California employers are going through the annual year-end scramble to update policies and practices to comply with the rash of new laws that are taking effect in the upcoming new year. Understandably, businesses in the state are frustrated with the potentially onerous obligations they must keep up with.

But in this weighty time, here is a bit of good news—there were several employment bills that the California legislature passed and sent to Governor Newsome to sign, but he vetoed. So take heart…here is a list of some of the more noteworthy doomed employment law bills that you WON’T have to worry about in 2024:

  • Two new protected categories: AB 524 and SB 403 would have added as protected categories “family caregiver status” and “caste” status.

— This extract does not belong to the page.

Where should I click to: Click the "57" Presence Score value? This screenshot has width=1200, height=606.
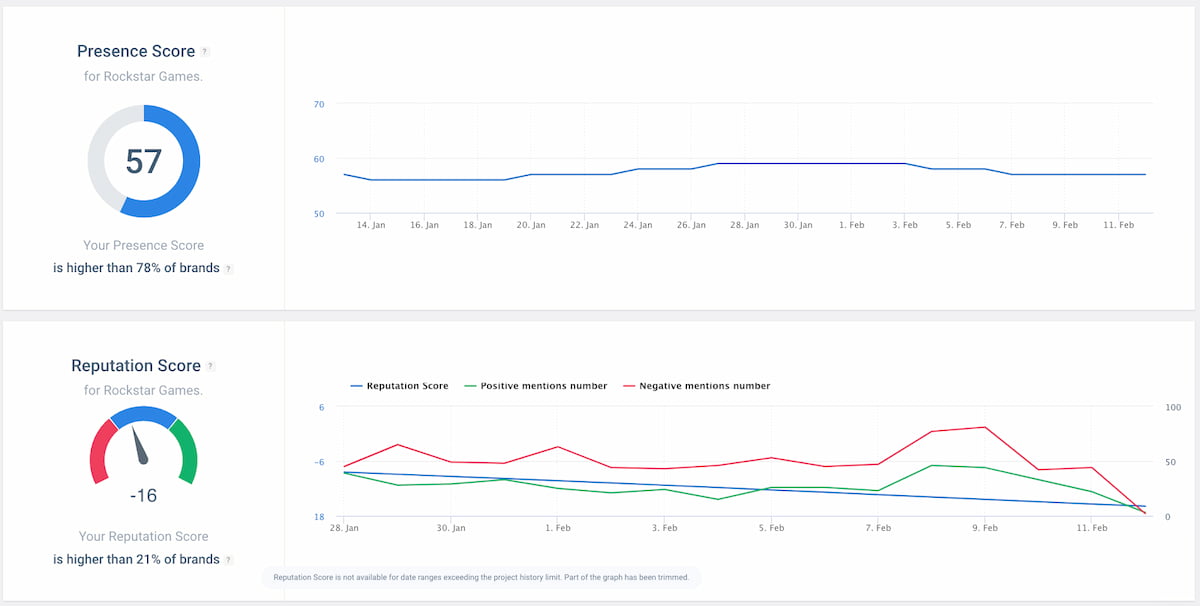click(x=144, y=160)
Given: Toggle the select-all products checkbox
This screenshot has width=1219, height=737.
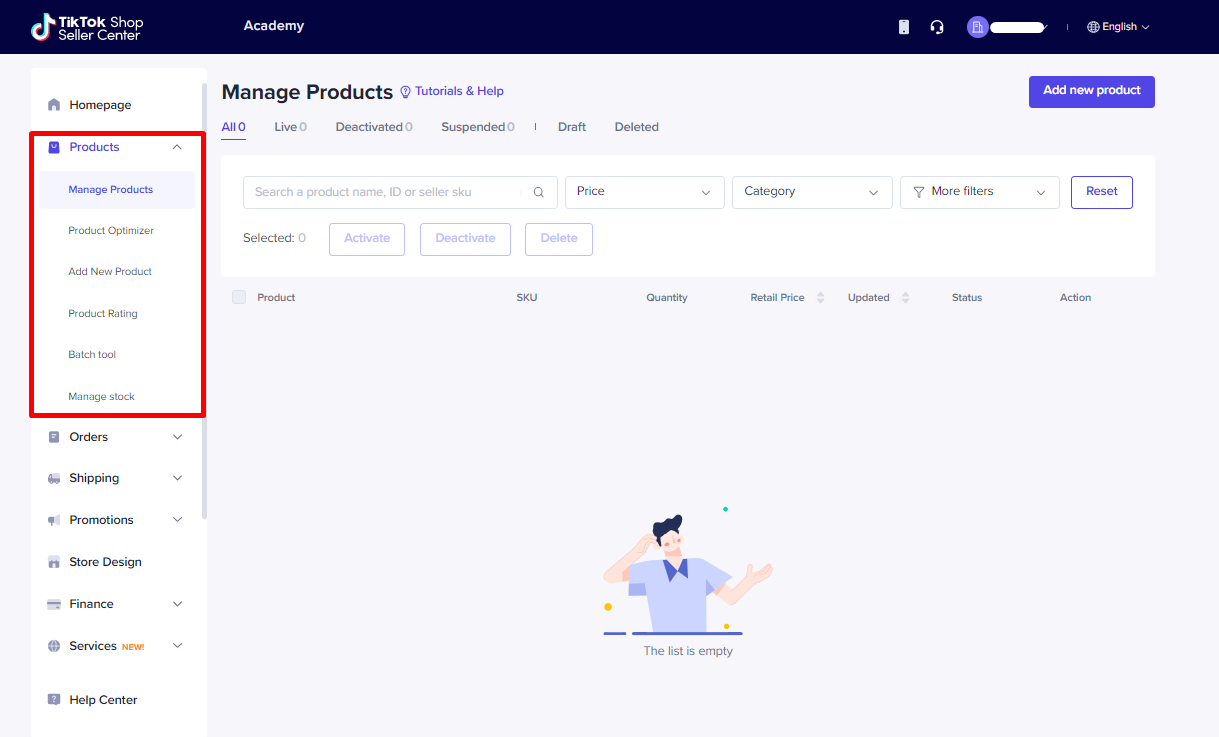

The Governor’s stated reason for his rejection of these two bills are due to the potential burden on employers due to the ambiguity of the language of the family caregiver status bill, and because some existing protected categories (including ancestry) already cover the issue of caste status.
  • Return to worksite- 30 days notice (SB 731): Employers would have been required to provide at least 30 days of notice before requiring a remote employee to return to work at the worksite, and such notice would have advised that the employee has the right to ask the employer to allow continued remoted work as a reasonable accommodation for a disability. The Governor noted that this obligation would be particularly difficult for small employers, and impractical for employers “especially in times of critical need or emergencies.”
  • Expansion of California’s WARN Act (AB 1356): This bill would have expanded its coverage beyond industrial or commercial facilities to all places of employment that have employed 75 or more persons in the preceding 12 months. It would also have increased the notice to 75 days (from 60 days) prior to initiating a mass layoff. Also, certain labor contract workers would have been added to employee headcount. The bill would also have prohibited employers from conditioning severance payments in a mass layoff situation on the employee agreeing to a general release of claims, or non-disparagement/nondisclosure provisions, unless additional consideration for those terms is provided and clearly stated.
  • Expansion of unemployment benefits to striking workers: SB 799 would have required the EDD to treat employees who are on strike (after two weeks of leaving work due to a trade dispute, other than a lockout) as eligible for unemployment insurance benefits. The Governor commented that the EDD did not have the finances to expand UI benefits to striking workers.
  • Chain businesses- notice to displaced employees: Under SB 627, chain businesses consisting of 100 or more nationwide establishments would be required to provide a 60-day displacement notice to employees who have worked at least 6 months at a location that would be closing. Also, for one year after the closure, employers would have had to offer workers the opportunity to remain employed by the employer and to transfer to a location of the chain within 25 miles of the closed location, as positions become available. To comply with the bill, employers would have also needed to maintain a preferential transfer list of covered workers and make transfer offers to covered workers based on their length of service. The Governor vetoed this based on the significant burdens that would be placed on employers, as well as its overly broad reach and vague processes and criteria.

Although the Governor had specific articulated reasons for vetoing each of these measures, he did express some favorable views on aspects of the bills, possibly signaling a propensity to sign revised versions in the future.